Using the records below, copy exactly the part that opens with the line holding "This screenshot has height=586, width=453." and closes with the line holding "Task: Click the blue anchor point on canvas", minus the pictures.
________
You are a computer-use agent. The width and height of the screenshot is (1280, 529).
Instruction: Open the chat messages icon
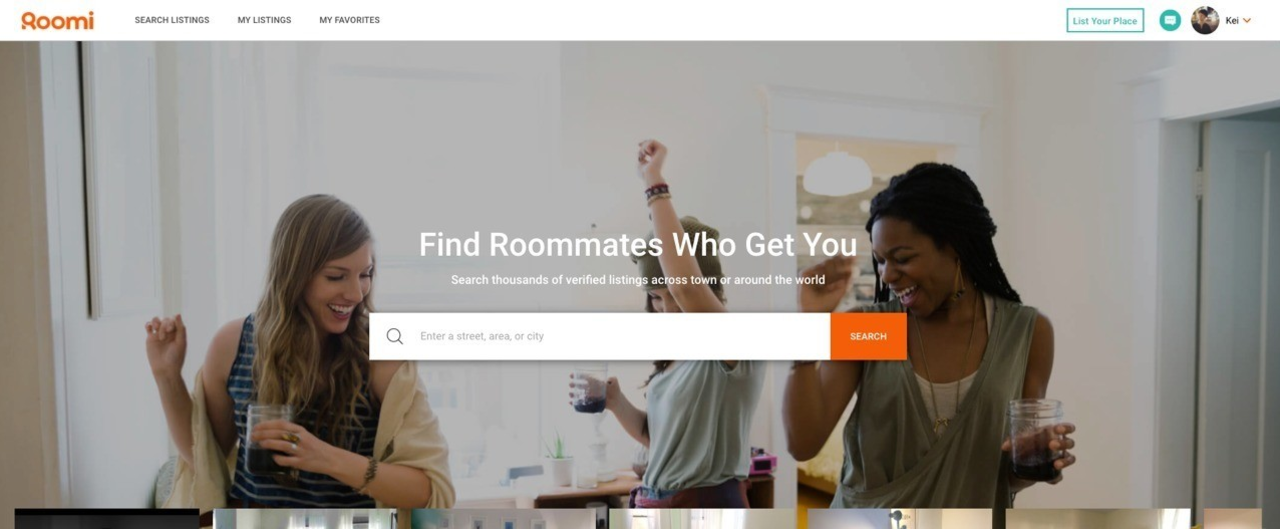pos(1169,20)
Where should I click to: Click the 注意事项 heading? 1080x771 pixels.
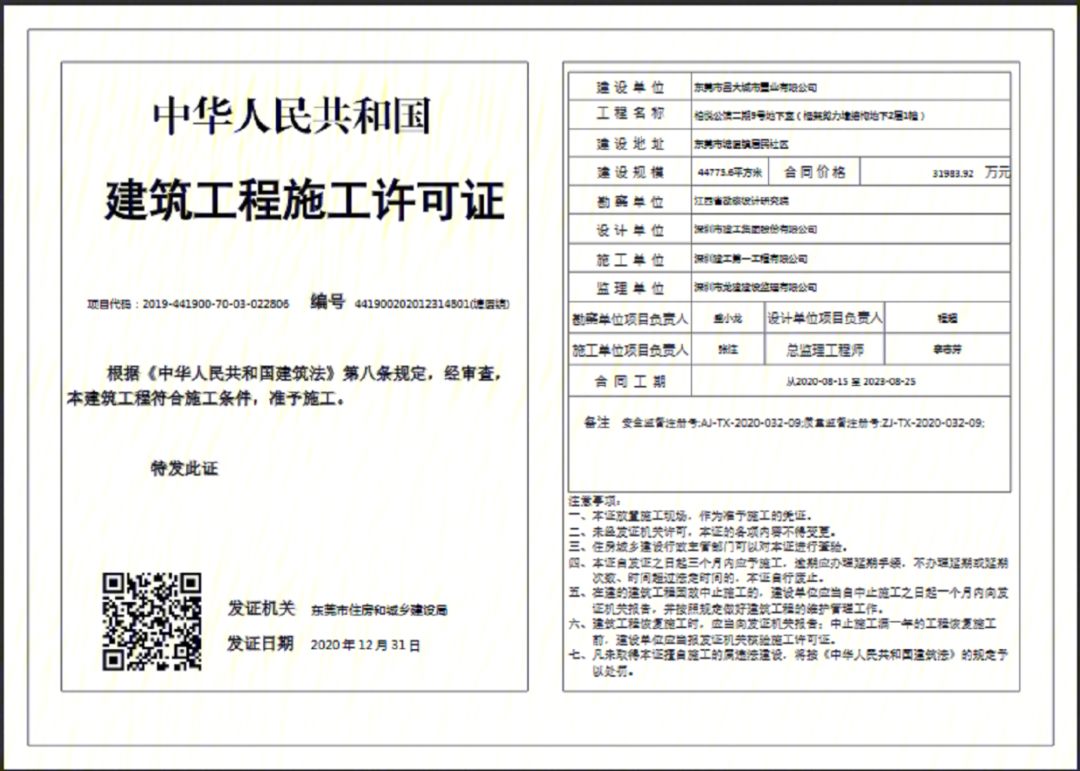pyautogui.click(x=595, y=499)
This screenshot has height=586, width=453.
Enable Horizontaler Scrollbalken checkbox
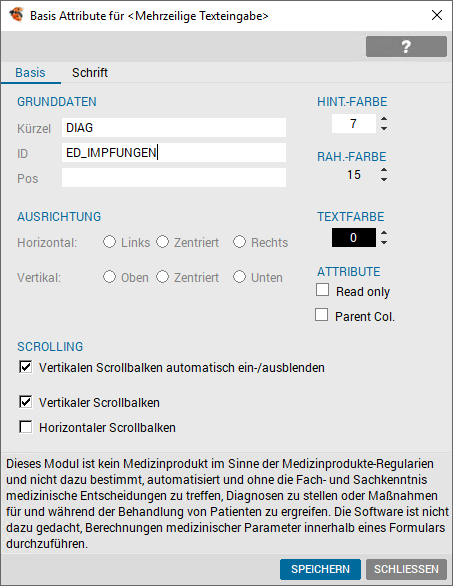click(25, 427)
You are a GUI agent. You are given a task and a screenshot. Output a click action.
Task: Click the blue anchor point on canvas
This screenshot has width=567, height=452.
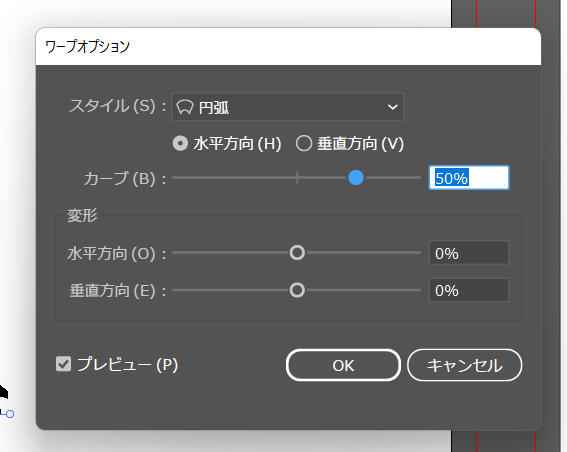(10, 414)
________
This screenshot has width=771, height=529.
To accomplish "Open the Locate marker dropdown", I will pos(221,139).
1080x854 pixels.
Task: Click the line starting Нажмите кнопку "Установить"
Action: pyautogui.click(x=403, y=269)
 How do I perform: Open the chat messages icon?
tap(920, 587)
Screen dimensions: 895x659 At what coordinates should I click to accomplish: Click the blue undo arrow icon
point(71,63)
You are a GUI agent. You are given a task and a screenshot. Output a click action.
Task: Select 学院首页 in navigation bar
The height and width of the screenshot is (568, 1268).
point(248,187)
________
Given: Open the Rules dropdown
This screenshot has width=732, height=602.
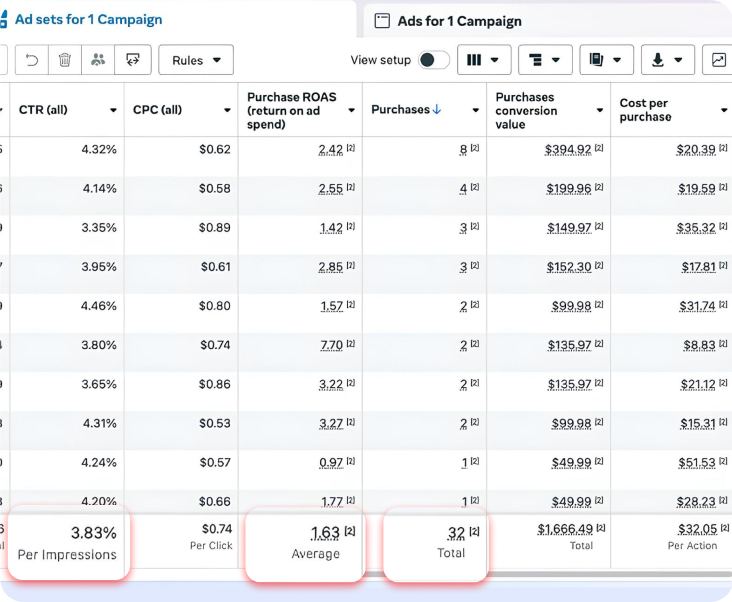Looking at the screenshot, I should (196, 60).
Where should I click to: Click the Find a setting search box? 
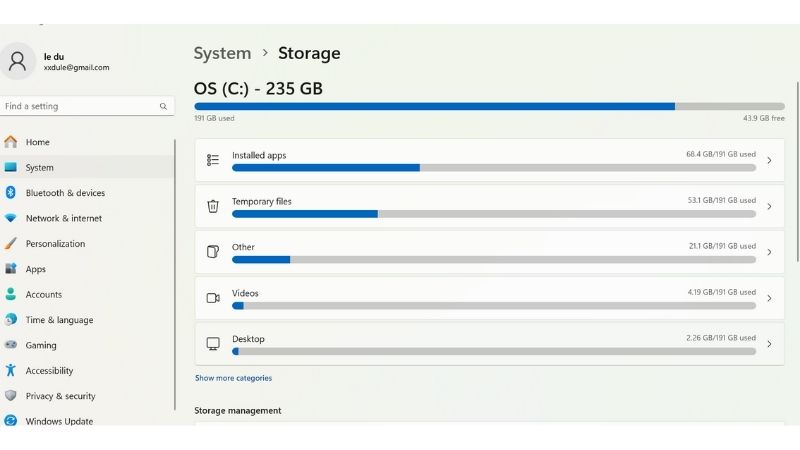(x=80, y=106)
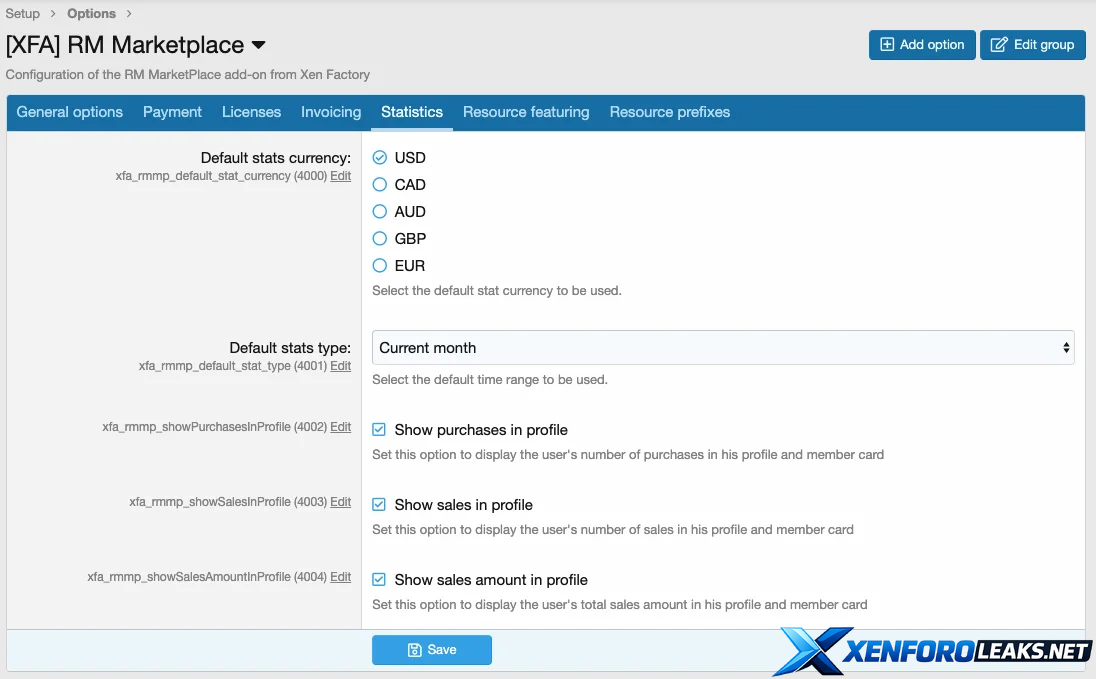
________
ANSWER SPACE:
This screenshot has height=586, width=453.
Enable Horizontaler Scrollbalken checkbox
click(25, 427)
You are a GUI agent. You are given a task and a screenshot. Output a click action.
Task: Click the blue anchor point on canvas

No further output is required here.